# [Given passage]
•••••
Kerrranggg! What was that? No, not the opening chord of a heavy metal anthem, but the sound of exalted reputations hitting the concrete.
I hope that hasn’t added to your Covid Lockdown Blues (which, maintaining the musical theme, sounds rather like a John Lee Hooker track). But it’s quite remarkable the number of individuals and corporates who have recently suffered catastrophic, and in some cases terminal, damage to their standing.
From Prince Andrew to Harvey Weinstein, Facebook to Uber, anyone in government involved in the coronavirus crisis to Lance Armstrong, the once-mighty have suffered a salutary come-uppance in the court of public opinion. The financial advice industry is no exception, to wit Neil Woodford and Unregulated Collective Investment Schemes.
For individuals, it is perfectly possible to rebuild a damaged reputation, as Boris will doubtless be hoping. For business it is far more difficult – as Warren Buffett once said: “‘Lose money, and I will forgive you. But lose even a shred of reputation, and I will be ruthless”.
A sentiment which will never be lost on Gerald Ratner, whose chain of 330 jewellery shops went bust after he famously described one of their decanter sets as “total crap”.
•••••
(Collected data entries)
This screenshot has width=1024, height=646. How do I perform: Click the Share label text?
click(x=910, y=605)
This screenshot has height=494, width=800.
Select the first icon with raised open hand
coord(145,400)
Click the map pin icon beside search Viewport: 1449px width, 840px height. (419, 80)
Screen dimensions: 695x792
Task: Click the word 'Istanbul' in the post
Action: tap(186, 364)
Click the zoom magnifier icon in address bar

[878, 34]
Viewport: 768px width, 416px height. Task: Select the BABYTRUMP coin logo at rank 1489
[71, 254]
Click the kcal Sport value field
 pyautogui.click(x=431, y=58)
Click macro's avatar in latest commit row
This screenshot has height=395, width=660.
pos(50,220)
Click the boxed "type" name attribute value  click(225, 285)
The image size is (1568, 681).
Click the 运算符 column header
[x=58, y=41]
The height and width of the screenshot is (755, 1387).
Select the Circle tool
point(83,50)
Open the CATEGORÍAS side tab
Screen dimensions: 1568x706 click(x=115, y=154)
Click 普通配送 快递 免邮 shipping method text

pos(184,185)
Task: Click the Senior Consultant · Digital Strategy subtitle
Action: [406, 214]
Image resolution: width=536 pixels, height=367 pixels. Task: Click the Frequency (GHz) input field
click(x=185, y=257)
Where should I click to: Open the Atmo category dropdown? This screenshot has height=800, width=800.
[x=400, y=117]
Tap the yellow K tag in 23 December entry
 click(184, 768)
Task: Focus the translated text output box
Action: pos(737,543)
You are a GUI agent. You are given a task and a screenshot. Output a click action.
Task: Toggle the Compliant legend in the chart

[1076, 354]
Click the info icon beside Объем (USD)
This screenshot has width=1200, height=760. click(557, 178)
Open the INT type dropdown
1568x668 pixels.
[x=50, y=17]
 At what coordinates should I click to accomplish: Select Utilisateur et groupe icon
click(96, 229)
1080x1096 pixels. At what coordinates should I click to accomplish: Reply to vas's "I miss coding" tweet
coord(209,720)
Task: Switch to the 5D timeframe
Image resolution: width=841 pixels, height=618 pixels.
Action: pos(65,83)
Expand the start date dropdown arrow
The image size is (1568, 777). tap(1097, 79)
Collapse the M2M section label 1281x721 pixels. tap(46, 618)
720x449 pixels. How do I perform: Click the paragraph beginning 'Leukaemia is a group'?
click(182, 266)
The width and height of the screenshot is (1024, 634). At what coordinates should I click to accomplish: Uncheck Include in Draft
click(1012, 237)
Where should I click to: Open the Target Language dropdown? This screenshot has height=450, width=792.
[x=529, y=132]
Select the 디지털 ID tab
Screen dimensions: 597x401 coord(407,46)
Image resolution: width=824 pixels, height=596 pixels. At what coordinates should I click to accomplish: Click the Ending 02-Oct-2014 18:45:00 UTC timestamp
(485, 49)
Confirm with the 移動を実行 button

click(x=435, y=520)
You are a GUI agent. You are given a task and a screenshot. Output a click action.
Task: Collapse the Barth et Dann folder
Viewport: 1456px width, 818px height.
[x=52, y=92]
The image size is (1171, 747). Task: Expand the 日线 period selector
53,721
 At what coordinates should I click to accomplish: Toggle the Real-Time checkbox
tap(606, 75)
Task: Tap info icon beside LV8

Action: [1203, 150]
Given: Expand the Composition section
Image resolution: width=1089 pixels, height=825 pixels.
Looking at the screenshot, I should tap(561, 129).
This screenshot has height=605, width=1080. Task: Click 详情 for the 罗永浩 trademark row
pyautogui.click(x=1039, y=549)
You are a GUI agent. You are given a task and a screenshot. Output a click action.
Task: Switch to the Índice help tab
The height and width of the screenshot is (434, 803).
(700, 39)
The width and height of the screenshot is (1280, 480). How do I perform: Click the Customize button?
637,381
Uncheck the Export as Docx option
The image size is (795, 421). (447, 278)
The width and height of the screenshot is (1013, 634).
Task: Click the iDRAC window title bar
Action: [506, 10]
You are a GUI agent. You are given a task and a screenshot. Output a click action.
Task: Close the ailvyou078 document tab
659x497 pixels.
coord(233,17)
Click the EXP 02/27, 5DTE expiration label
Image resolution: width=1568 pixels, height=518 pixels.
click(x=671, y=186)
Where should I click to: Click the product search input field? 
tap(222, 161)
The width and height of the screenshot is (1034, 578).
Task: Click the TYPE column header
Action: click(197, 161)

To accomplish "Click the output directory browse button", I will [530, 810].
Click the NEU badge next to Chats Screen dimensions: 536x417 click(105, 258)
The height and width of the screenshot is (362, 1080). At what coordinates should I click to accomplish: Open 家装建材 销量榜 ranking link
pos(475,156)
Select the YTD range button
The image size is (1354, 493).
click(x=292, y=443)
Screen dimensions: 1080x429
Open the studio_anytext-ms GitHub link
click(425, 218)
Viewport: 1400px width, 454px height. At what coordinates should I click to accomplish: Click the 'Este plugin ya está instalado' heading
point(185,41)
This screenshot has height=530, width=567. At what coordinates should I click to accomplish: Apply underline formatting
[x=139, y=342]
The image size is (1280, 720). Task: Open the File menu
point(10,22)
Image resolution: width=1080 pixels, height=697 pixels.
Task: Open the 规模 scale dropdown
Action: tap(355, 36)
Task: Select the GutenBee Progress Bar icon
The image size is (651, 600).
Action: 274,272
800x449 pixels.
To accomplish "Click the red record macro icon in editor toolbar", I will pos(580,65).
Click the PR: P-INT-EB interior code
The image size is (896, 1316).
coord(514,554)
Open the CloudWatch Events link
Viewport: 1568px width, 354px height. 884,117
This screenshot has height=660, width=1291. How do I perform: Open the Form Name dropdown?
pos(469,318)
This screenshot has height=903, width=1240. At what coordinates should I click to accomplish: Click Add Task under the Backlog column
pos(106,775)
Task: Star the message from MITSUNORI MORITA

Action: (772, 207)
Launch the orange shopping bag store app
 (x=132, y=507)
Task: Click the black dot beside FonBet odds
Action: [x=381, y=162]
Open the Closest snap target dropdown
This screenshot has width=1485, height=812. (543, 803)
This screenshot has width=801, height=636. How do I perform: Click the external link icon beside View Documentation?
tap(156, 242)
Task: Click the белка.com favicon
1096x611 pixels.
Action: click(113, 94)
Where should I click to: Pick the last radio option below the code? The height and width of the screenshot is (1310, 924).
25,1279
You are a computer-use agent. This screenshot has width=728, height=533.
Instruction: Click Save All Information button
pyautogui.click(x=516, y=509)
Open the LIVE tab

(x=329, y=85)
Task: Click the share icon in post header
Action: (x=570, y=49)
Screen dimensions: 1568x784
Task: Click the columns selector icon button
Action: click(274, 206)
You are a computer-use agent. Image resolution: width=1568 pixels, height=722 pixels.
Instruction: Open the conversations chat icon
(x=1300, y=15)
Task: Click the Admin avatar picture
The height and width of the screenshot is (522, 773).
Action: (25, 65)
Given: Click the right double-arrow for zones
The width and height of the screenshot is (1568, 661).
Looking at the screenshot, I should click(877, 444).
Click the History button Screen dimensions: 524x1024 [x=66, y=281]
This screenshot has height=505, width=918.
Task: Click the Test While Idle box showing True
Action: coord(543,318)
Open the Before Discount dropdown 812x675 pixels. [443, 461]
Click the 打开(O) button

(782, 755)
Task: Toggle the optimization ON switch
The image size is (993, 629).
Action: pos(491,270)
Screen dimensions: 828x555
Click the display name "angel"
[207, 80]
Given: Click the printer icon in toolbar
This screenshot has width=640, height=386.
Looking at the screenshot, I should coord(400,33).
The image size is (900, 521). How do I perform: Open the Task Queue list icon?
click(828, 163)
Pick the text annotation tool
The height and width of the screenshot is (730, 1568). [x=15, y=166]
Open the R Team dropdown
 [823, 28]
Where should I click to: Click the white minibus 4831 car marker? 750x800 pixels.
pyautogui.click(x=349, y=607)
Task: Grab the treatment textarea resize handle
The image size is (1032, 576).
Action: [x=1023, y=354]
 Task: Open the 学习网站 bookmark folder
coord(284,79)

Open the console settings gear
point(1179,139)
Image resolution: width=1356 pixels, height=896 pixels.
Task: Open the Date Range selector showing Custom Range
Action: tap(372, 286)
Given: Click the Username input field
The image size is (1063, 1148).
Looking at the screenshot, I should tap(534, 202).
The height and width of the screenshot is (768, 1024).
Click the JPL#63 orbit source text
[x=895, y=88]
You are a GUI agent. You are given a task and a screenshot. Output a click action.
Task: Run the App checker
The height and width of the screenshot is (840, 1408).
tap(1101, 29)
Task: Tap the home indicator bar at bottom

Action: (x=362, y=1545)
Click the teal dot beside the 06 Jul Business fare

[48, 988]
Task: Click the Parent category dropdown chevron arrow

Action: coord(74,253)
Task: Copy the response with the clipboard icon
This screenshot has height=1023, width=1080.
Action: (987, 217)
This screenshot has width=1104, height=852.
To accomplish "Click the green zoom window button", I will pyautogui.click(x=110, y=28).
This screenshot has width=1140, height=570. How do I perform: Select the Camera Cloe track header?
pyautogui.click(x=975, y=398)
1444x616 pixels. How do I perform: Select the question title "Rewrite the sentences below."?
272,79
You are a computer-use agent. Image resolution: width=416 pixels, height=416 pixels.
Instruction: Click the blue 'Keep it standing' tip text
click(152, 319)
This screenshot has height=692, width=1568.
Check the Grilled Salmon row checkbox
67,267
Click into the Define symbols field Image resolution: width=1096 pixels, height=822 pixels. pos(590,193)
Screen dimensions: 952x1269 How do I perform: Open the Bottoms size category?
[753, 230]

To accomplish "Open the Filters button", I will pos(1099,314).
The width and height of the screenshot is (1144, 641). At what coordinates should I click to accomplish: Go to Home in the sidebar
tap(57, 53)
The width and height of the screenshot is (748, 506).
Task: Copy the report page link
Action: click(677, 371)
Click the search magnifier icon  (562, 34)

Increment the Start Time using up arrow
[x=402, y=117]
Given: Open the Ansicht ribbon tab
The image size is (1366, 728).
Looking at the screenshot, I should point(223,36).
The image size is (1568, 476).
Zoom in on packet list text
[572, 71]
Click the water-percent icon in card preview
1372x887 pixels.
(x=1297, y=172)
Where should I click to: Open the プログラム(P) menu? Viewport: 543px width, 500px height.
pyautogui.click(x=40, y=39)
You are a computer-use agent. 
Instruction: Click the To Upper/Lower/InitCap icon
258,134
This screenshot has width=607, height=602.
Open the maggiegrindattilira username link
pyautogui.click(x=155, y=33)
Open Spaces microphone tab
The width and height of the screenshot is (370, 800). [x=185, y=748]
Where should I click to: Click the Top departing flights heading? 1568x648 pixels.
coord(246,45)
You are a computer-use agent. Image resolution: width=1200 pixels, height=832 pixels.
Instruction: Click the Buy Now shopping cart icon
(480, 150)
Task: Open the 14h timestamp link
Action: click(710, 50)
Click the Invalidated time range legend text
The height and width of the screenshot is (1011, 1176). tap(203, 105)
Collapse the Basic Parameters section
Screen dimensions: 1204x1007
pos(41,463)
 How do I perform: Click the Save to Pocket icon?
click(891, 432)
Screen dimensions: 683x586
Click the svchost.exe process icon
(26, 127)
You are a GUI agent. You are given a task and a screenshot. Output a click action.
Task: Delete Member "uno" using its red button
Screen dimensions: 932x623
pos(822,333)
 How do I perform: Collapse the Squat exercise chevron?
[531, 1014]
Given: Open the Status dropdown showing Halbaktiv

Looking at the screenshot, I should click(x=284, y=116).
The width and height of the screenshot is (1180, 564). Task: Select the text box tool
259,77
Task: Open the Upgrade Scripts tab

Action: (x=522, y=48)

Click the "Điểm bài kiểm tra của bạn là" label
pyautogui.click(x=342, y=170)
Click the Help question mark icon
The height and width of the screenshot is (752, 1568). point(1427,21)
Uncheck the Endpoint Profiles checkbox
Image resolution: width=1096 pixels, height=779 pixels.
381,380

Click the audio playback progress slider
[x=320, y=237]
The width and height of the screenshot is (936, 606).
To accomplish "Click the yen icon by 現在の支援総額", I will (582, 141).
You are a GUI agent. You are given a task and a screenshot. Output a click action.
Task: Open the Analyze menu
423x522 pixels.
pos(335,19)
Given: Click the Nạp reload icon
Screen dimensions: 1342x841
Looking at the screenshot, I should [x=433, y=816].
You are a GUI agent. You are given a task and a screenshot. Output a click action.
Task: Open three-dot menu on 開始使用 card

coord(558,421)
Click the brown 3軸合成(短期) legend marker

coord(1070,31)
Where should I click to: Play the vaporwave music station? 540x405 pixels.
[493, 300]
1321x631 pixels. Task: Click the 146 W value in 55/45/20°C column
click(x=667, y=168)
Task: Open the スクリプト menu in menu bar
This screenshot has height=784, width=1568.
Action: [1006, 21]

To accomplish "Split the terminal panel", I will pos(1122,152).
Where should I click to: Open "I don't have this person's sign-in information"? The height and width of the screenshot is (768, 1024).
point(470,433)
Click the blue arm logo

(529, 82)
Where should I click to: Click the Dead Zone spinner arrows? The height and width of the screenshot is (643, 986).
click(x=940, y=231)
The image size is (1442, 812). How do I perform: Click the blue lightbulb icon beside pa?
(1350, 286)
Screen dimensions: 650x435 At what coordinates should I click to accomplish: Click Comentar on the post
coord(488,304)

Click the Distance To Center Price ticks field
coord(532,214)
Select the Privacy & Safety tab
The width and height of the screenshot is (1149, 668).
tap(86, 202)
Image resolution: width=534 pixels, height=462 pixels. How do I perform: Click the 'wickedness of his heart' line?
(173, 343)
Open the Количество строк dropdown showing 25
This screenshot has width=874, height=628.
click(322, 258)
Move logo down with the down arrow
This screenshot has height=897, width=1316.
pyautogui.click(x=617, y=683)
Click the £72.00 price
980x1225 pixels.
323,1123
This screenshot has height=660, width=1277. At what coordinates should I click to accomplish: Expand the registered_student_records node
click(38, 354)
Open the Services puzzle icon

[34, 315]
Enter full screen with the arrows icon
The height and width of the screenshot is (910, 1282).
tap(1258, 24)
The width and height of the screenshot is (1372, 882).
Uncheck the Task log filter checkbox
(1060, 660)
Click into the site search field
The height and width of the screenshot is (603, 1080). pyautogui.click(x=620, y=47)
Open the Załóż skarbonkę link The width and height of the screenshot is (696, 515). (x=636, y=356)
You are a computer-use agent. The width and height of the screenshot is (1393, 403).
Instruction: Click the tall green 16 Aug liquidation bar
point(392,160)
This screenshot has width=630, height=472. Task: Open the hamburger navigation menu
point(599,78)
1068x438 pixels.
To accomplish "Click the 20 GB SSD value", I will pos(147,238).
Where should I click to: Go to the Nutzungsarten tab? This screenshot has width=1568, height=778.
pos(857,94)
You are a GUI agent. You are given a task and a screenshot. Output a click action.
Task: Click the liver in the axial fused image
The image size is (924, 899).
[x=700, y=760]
•••••
# [Brief 1]
Summarize the passage on damaged reputations in two sentences.
# [Brief 2]
According to the passage on damaged reputations, how many jewelry shops were in Gerald Ratner's chain?
# [Brief 3]
Carry on the passage about damaged reputations from its final sentence.

# [Expected output 1]
Many individuals and corporations, from Prince Andrew and Harvey Weinstein to Facebook and Uber, have recently suffered catastrophic damage to their standing, and the financial advice industry, with Neil Woodford and Unregulated Collective Investment Schemes, is no exception. An individual can rebuild a damaged reputation, but a business finds it far more difficult, as Warren Buffett's remark and the fate of Gerald Ratner's 330-shop jewelry chain, which went bust after he described one of its decanter sets as "total crap," make clear.

# [Expected output 2]
330.

# [Expected output 3]
And if you’re in the mood for a bit of knuckle-chewing, buttock-clenching embarrassment, go onto YouTube and key in Alasdair Thompson, who was head of a New Zealand employers’ association and gave a TV interview in which he expounded his Neanderthal views on ‘ladies’ problems’, completely trashing his credibility and subsequently losing his job.
There will be more than a few IFAs who will wonder if a recent report from the FCA applies to them. It highlighted those who advised clients to transfer out of final salary pension schemes into the bracing climes of the open market. In an FCA survey of 235,000 savers, 69% had been recommended to walk away from a guaranteed retirement income when, in the Authority’s judgement, it was not in their best interests to do so.
That will be no surprise to thousands of British Steel workers who were persuaded to switch out of their defined benefit pension scheme. And you really don’t want to give duff advice to the sort of character who knows how to handle a large vat full of molten metal.
It’s not necessary to be a sophisticated investor to understand the potential risks, and possible rewards, of moving, for instance, into a well-managed SIPP.
Indeed, my own IFA spotted that a pension scheme held outside my SIPP was rather heavily invested in commercial property. Not where you want to be when it seems likely that big, glitzy offices will be distinctly passé now employers realise they don’t need all their staff working on site. One of the few upsides revealed by Covid and the dawn of the Zoom age.
The FCA has told a number of IFA firms to look at their client book, and ‘fess up to those who may have been mis-sold. Which will be painful, but far better than being exposed down the line as an outfit which really doesn’t care about reputational damage.
Consumers may be prepared to forgive a company which occasionally transgresses (Ryanair, anyone?) but when it comes to looking after a lifetime’s savings, IFAs who let their clients down will suffer terminal damage to their reputation.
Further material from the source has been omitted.